TASK REQUIREMENTS – Could you reproduce all of the following entries exactly?

Pixel coordinate grounding data

◇ ◇ ◇ ◇ ◇ ◇ ◇

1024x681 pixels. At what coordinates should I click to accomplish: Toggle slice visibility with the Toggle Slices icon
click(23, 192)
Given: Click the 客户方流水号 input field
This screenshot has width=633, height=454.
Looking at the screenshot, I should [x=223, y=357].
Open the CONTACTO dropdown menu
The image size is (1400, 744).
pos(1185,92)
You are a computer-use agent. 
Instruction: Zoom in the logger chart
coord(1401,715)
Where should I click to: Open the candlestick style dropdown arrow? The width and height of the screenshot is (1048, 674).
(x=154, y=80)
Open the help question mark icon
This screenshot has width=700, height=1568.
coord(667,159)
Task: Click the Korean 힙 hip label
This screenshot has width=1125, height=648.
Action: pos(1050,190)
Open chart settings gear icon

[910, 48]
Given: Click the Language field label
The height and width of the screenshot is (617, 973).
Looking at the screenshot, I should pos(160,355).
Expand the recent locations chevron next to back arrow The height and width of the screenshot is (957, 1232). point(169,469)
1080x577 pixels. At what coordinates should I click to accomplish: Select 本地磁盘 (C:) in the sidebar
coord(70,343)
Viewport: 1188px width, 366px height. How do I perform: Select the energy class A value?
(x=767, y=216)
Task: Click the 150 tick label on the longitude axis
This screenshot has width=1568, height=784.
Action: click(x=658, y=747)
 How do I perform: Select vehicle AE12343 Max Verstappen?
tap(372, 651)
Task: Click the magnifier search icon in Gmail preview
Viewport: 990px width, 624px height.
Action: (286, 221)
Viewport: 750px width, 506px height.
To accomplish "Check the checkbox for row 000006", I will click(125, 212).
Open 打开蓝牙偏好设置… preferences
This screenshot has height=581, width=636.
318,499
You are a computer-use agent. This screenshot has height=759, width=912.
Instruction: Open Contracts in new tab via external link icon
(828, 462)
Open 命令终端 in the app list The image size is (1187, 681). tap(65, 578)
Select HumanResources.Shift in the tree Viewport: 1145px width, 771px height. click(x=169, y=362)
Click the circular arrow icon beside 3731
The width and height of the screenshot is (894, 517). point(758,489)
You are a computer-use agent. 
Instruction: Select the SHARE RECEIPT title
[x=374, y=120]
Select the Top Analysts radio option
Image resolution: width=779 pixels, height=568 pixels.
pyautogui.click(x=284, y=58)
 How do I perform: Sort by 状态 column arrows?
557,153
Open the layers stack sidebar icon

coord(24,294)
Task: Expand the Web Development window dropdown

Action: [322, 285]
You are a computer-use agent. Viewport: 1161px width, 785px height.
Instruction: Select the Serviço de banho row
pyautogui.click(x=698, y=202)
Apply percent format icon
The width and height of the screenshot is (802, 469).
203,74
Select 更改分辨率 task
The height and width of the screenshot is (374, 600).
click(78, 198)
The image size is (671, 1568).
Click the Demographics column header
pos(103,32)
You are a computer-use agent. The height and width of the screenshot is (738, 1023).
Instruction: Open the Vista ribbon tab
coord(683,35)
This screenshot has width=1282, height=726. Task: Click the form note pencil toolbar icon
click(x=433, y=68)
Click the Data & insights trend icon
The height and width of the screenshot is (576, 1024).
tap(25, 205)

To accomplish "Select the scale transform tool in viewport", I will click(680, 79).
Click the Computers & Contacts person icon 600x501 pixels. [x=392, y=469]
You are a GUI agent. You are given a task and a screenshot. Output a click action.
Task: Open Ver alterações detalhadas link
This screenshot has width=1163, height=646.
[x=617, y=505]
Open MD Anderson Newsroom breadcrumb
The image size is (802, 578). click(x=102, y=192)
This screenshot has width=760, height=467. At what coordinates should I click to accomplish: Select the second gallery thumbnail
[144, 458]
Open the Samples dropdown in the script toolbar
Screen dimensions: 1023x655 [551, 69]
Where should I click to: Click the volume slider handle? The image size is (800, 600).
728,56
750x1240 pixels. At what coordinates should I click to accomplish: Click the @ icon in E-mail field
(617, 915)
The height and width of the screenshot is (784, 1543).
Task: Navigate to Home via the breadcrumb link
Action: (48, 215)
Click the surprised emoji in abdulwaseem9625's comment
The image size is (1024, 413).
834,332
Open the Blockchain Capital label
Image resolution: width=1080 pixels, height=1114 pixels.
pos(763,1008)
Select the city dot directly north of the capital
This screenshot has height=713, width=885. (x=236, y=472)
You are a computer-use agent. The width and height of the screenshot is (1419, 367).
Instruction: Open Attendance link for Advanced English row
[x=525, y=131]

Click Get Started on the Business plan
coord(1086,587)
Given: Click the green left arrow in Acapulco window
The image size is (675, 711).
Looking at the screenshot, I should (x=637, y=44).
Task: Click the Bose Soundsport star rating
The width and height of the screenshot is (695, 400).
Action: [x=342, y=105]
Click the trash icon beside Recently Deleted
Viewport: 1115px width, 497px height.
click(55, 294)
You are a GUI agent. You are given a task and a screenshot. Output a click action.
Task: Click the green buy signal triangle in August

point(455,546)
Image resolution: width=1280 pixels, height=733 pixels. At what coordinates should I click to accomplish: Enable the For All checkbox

◇ ◇ ◇ ◇ ◇ ◇ ◇

PROBLEM SOLUTION –
1024x681 pixels. At what coordinates should I click to accomplish: Toggle slice visibility with the Toggle Slices icon
click(23, 192)
Given: Click the 客户方流水号 input field
This screenshot has width=633, height=454.
Looking at the screenshot, I should [x=223, y=357].
Open the CONTACTO dropdown menu
The image size is (1400, 744).
pos(1185,92)
You are a computer-use agent. 
Instruction: Zoom in the logger chart
coord(1401,715)
Where should I click to: Open the candlestick style dropdown arrow? The width and height of the screenshot is (1048, 674).
(x=154, y=80)
Open the help question mark icon
This screenshot has width=700, height=1568.
coord(667,159)
Task: Click the Korean 힙 hip label
This screenshot has width=1125, height=648.
Action: pos(1050,190)
Open chart settings gear icon

[910, 48]
Given: Click the Language field label
The height and width of the screenshot is (617, 973).
Looking at the screenshot, I should pos(160,355).
Expand the recent locations chevron next to back arrow The height and width of the screenshot is (957, 1232). point(169,469)
1080x577 pixels. At what coordinates should I click to accomplish: Select 本地磁盘 (C:) in the sidebar
coord(70,343)
Viewport: 1188px width, 366px height. How do I perform: Select the energy class A value?
(x=767, y=216)
Task: Click the 150 tick label on the longitude axis
This screenshot has width=1568, height=784.
Action: click(x=658, y=747)
 How do I perform: Select vehicle AE12343 Max Verstappen?
tap(372, 651)
Task: Click the magnifier search icon in Gmail preview
Viewport: 990px width, 624px height.
Action: (286, 221)
Viewport: 750px width, 506px height.
To accomplish "Check the checkbox for row 000006", I will click(125, 212).
Open 打开蓝牙偏好设置… preferences
This screenshot has height=581, width=636.
318,499
You are a computer-use agent. This screenshot has height=759, width=912.
Instruction: Open Contracts in new tab via external link icon
(828, 462)
Open 命令终端 in the app list The image size is (1187, 681). tap(65, 578)
Select HumanResources.Shift in the tree Viewport: 1145px width, 771px height. click(x=169, y=362)
Click the circular arrow icon beside 3731
The width and height of the screenshot is (894, 517). point(758,489)
You are a computer-use agent. 
Instruction: Select the SHARE RECEIPT title
[x=374, y=120]
Select the Top Analysts radio option
Image resolution: width=779 pixels, height=568 pixels.
pyautogui.click(x=284, y=58)
 How do I perform: Sort by 状态 column arrows?
557,153
Open the layers stack sidebar icon

coord(24,294)
Task: Expand the Web Development window dropdown

Action: [322, 285]
You are a computer-use agent. Viewport: 1161px width, 785px height.
Instruction: Select the Serviço de banho row
pyautogui.click(x=698, y=202)
Apply percent format icon
The width and height of the screenshot is (802, 469).
203,74
Select 更改分辨率 task
The height and width of the screenshot is (374, 600).
click(78, 198)
The image size is (671, 1568).
Click the Demographics column header
pos(103,32)
You are a computer-use agent. The height and width of the screenshot is (738, 1023).
Instruction: Open the Vista ribbon tab
coord(683,35)
This screenshot has width=1282, height=726. Task: Click the form note pencil toolbar icon
click(x=433, y=68)
Click the Data & insights trend icon
The height and width of the screenshot is (576, 1024).
tap(25, 205)

To accomplish "Select the scale transform tool in viewport", I will click(680, 79).
Click the Computers & Contacts person icon 600x501 pixels. [x=392, y=469]
You are a GUI agent. You are given a task and a screenshot. Output a click action.
Task: Open Ver alterações detalhadas link
This screenshot has width=1163, height=646.
[x=617, y=505]
Open MD Anderson Newsroom breadcrumb
The image size is (802, 578). click(x=102, y=192)
This screenshot has width=760, height=467. At what coordinates should I click to accomplish: Select the second gallery thumbnail
[144, 458]
Open the Samples dropdown in the script toolbar
Screen dimensions: 1023x655 [551, 69]
Where should I click to: Click the volume slider handle? The image size is (800, 600).
728,56
750x1240 pixels. At what coordinates should I click to accomplish: Click the @ icon in E-mail field
(617, 915)
The height and width of the screenshot is (784, 1543).
Task: Navigate to Home via the breadcrumb link
Action: (48, 215)
Click the surprised emoji in abdulwaseem9625's comment
The image size is (1024, 413).
834,332
Open the Blockchain Capital label
Image resolution: width=1080 pixels, height=1114 pixels.
pos(763,1008)
Select the city dot directly north of the capital
This screenshot has height=713, width=885. (x=236, y=472)
You are a computer-use agent. The width and height of the screenshot is (1419, 367).
Instruction: Open Attendance link for Advanced English row
[x=525, y=131]

Click Get Started on the Business plan
coord(1086,587)
Given: Click the green left arrow in Acapulco window
The image size is (675, 711).
Looking at the screenshot, I should (x=637, y=44).
Task: Click the Bose Soundsport star rating
The width and height of the screenshot is (695, 400).
Action: [x=342, y=105]
Click the trash icon beside Recently Deleted
Viewport: 1115px width, 497px height.
click(55, 294)
You are a GUI agent. You are given a task and a screenshot. Output a click action.
Task: Click the green buy signal triangle in August

point(455,546)
Image resolution: width=1280 pixels, height=733 pixels. At what coordinates should I click to accomplish: Enable the For All checkbox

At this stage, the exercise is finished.